Chiudere le scuole per evitare la diffusione dell'influenza. Lo studio di Fbk assieme ad università e centri di ricerca internazionali
Una ricerca condotta su 450 individui a Tomsk (Russia) ha rivelato come le interruzioni delle attività scolastiche incidano nella limitazione dei casi influenzali

TRENTO. Scuola chiusa contro l'epidemia di influenza. Questo uno dei risultati della ricerca condotta su 450 individui a Tomsk (Russia) che ha rivelato come le interruzioni delle attività scolastiche incidano nella limitazione dei casi influenzali.
La Russia è uno dei pochi paesi al mondo in cui si applicano politiche di chiusura scolastica in risposta alla diffusione dei virus influenzali. Questo ha portato gli studiosi di cinque università e centri di ricerca internazionali, tra cui la Fondazione Bruno Kessler di Trento, a condurre uno studio che ha messo in evidenza un dato estremamente rilevante.
Quando le scuole sono chiuse, è stato spiegato, il numero dei contatti si riduce del 41%. Di conseguenza, attraverso simulazioni al computer, si stima che se non fossero state attuate queste politiche di chiusura scolastica, i casi di influenza sarebbero aumentati del 33%.
“Quello che avviene a Tomsk è un caso di studio straordinario nel vero senso della parola, – spiega Marco Ajelli, ricercatore dell’unità DPCS della FBK – sono infatti rarissimi i luoghi al mondo dove si applicano delle politiche di chiusura delle scuole per prevenire la diffusione dei virus influenzali”.
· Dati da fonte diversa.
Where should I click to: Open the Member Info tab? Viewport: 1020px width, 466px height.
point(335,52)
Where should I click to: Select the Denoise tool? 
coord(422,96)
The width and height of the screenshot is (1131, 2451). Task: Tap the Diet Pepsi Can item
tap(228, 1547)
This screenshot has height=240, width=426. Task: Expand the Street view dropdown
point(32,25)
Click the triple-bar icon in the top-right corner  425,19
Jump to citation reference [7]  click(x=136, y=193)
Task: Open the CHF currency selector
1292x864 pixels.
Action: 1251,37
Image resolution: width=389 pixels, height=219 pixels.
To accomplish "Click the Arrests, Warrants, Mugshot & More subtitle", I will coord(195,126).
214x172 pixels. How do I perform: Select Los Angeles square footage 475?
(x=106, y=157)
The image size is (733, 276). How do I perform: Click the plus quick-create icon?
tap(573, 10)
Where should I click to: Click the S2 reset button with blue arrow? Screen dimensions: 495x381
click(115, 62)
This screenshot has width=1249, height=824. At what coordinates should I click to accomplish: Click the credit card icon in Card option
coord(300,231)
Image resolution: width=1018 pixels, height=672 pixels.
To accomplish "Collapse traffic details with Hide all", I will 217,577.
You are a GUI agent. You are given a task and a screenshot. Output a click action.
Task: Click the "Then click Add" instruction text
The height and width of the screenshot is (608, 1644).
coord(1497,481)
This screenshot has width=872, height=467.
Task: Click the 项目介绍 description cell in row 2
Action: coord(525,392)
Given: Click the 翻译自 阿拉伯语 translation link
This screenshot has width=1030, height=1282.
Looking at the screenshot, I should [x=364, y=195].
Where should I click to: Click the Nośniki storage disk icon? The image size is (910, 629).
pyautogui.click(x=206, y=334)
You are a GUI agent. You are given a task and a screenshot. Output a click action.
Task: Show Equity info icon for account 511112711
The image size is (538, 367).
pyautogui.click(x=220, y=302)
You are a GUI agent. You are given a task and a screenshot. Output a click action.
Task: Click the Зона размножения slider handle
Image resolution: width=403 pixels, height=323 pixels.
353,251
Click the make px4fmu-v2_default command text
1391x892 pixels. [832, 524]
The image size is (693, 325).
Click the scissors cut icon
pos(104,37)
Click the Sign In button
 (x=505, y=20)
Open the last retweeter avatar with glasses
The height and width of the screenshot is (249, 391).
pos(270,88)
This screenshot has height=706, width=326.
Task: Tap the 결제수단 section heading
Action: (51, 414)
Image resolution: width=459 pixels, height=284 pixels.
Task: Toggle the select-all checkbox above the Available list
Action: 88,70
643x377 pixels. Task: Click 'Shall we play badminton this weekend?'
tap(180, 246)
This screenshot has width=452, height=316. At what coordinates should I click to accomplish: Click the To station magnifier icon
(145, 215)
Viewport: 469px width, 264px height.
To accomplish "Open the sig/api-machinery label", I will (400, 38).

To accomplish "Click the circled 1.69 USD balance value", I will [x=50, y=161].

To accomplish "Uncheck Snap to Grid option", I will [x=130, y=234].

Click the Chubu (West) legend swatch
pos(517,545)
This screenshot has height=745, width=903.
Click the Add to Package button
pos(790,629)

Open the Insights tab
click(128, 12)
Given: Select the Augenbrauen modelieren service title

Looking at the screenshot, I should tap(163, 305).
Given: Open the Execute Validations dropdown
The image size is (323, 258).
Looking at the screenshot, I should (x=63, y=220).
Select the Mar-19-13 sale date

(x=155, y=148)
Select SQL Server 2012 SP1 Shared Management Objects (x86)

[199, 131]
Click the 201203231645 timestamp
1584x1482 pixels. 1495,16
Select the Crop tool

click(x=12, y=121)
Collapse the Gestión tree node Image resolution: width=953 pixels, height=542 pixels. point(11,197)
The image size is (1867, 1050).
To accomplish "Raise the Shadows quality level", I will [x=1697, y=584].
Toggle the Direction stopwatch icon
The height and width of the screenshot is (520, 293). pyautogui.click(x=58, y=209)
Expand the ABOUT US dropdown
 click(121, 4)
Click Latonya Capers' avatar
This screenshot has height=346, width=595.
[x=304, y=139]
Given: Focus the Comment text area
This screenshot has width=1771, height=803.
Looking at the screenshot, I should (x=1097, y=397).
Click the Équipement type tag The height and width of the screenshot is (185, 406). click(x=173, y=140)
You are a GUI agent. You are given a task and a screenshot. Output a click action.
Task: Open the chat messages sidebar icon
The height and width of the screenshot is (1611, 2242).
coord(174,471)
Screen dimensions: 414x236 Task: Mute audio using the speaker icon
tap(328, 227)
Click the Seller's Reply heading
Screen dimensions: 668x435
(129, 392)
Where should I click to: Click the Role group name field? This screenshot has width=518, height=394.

Attraverso un sistema di controllo e segnalazione, gli insegnanti delle scuole avviano un processo che permette di decidere sulla chiusura o meno delle singole classi o degli interi istituti: “Innanzitutto – continua l’autore del paper pubblicato sulla rivista scientifica statunitense PNAS – a chi manifesta anche solo i sintomi non è permesso l’accesso nell’area scolastica. Poi, quando uno studente è assente da scuola durante la stagione influenzale, l’insegnante verifica con i rispettivi genitori se la mancanza è collegata all’epidemia. Se la percentuale che ricade in questi casi supera il 20% ne consegue la chiusura della singola classe o della scuola intera”.
Per comprendere quali ricadute ci potrebbero essere nel caso in cui non si applicasse questa strategia, i ricercatori hanno misurato – nella stagione influenzale 2015/2016 – la rete di contatti di un campione di 450 individui, in particolare di studenti e relativi genitori.
Il dato ottenuto evidenzia che nel momento in cui la politica di chiusura scolastica viene applicata, la riduzione delle relazioni in presenza fisica, quindi di persone che hanno scambiato almeno una minima conversazione, è drastica tra gli studenti (oltre il 50%) ma diminuisce anche tra i genitori lavoratori (oltre il 20%), spesso costretti a casa per assistere i figli.
In una fase successiva i ricercatori hanno unito questi dati raccolti sul campo con quelli forniti dalle strutture sanitarie locali sulla diffusione di sintomi parainfluenzali e quelli delle chiusure scolastiche offerte dai vari istituti per eseguire delle simulazioni al computer della diffusione dell’influenza. “La solidità dei dati raccolti e i modelli computazionali che ne sono derivati – conclude Ajelli – ci hanno offerto evidenze empiriche sull’efficacia di questo tipo di politiche per la prevenzione nella diffusione delle epidemie influenzali e pongono le basi per studi futuri che ne possano migliorare ulteriormente l’efficienza e i relativi costi di sistema, in questo come in altri territori”.